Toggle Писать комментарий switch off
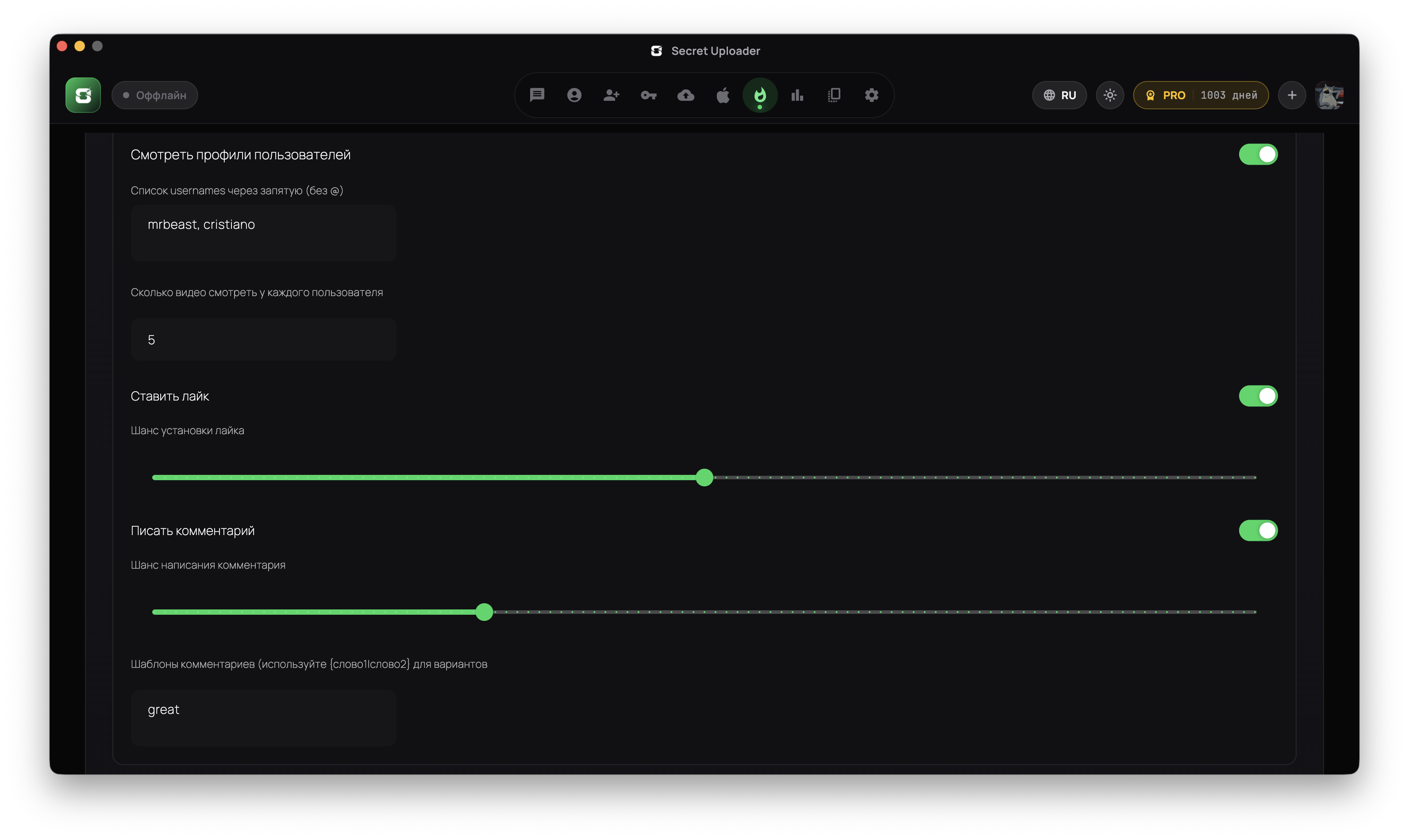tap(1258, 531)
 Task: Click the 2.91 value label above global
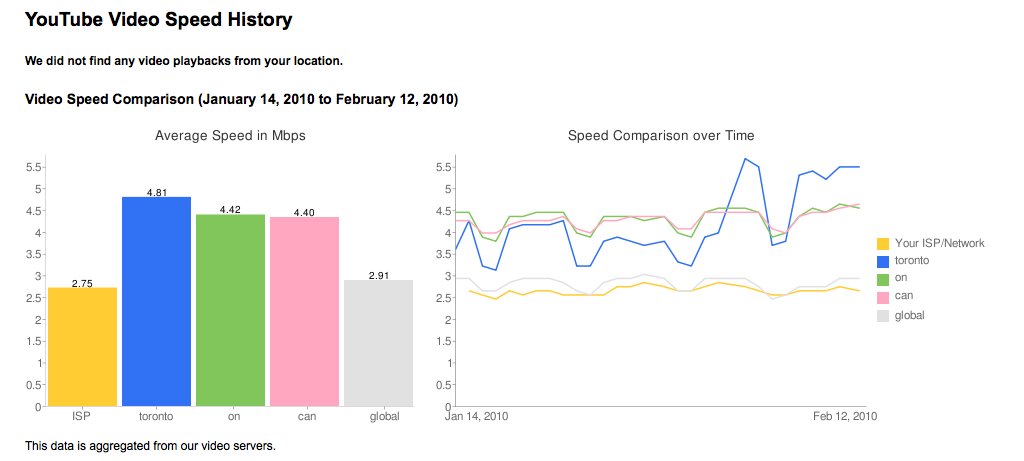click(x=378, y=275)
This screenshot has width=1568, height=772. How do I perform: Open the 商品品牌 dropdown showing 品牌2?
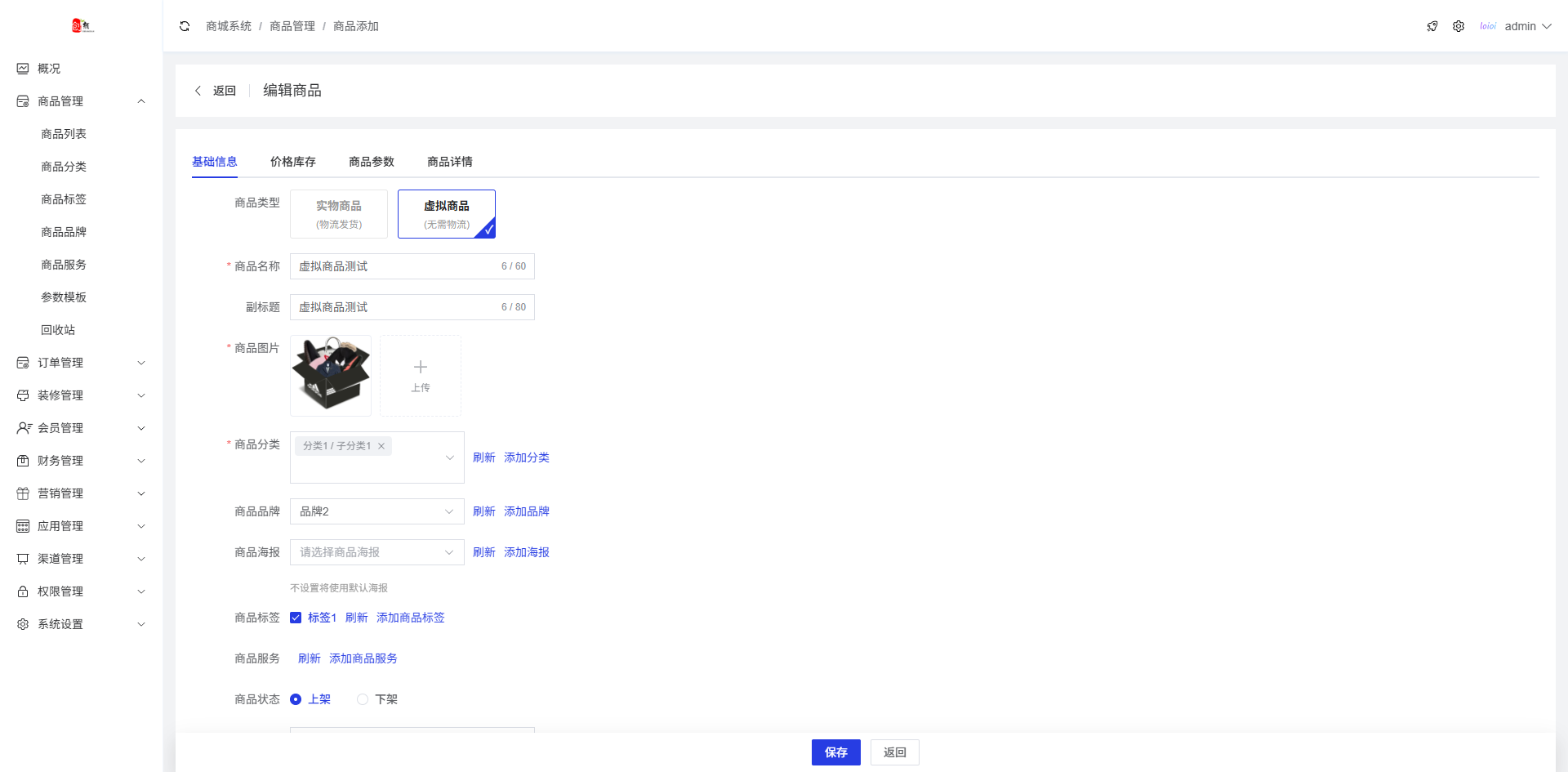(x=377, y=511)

> _Assignment_
Would you copy out every entry above word for word, without the pictures?

> _Result for this task_
Toggle Писать комментарий switch off
tap(1258, 531)
 Task: Click the 2.91 value label above global
click(x=378, y=275)
This screenshot has width=1568, height=772. How do I perform: Open the 商品品牌 dropdown showing 品牌2?
(x=377, y=511)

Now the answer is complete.